▶ [Extracted records]
##########

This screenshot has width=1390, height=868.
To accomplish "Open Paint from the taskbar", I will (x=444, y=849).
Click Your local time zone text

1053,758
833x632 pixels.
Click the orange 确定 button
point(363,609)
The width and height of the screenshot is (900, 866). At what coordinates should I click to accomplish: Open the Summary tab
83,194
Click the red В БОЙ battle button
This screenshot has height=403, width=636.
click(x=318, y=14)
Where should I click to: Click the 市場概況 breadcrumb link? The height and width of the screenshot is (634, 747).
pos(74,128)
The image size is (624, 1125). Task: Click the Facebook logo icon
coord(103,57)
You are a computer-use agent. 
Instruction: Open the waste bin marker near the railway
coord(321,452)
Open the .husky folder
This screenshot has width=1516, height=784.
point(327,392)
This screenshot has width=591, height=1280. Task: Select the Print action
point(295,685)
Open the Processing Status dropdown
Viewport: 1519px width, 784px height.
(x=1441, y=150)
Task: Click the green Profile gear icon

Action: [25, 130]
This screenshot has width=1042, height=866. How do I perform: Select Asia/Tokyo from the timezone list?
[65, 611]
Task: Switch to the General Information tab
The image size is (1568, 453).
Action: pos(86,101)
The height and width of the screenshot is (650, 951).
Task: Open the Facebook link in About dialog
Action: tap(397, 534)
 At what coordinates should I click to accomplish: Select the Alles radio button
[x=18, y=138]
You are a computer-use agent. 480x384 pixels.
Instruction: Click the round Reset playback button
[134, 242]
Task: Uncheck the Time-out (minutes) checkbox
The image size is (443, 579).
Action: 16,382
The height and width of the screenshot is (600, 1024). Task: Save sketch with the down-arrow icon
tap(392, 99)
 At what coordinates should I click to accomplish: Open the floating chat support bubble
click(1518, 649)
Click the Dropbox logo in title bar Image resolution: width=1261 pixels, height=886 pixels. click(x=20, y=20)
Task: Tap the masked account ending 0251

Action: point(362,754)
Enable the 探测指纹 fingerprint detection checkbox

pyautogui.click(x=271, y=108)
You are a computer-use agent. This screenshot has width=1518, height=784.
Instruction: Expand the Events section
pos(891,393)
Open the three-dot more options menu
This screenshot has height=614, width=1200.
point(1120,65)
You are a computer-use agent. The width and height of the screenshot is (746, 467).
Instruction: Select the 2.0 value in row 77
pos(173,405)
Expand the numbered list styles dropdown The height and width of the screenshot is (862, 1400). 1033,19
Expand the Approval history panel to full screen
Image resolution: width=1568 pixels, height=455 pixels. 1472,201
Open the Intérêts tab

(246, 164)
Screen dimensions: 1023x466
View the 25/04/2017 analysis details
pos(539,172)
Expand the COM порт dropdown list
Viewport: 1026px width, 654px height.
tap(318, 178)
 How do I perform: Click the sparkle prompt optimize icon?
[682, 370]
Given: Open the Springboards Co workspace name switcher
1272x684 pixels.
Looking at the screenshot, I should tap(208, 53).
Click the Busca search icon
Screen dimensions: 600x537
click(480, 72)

##########

▶ [Required action] The answer is each line from the entries above in which the word "agent" occurs.

▶ [Task solution]
You are a computer-use agent. 
You are a computer-use agent. 480x384 pixels.
You are a computer-use agent. This screenshot has width=1518, height=784.
You are a computer-use agent. The width and height of the screenshot is (746, 467).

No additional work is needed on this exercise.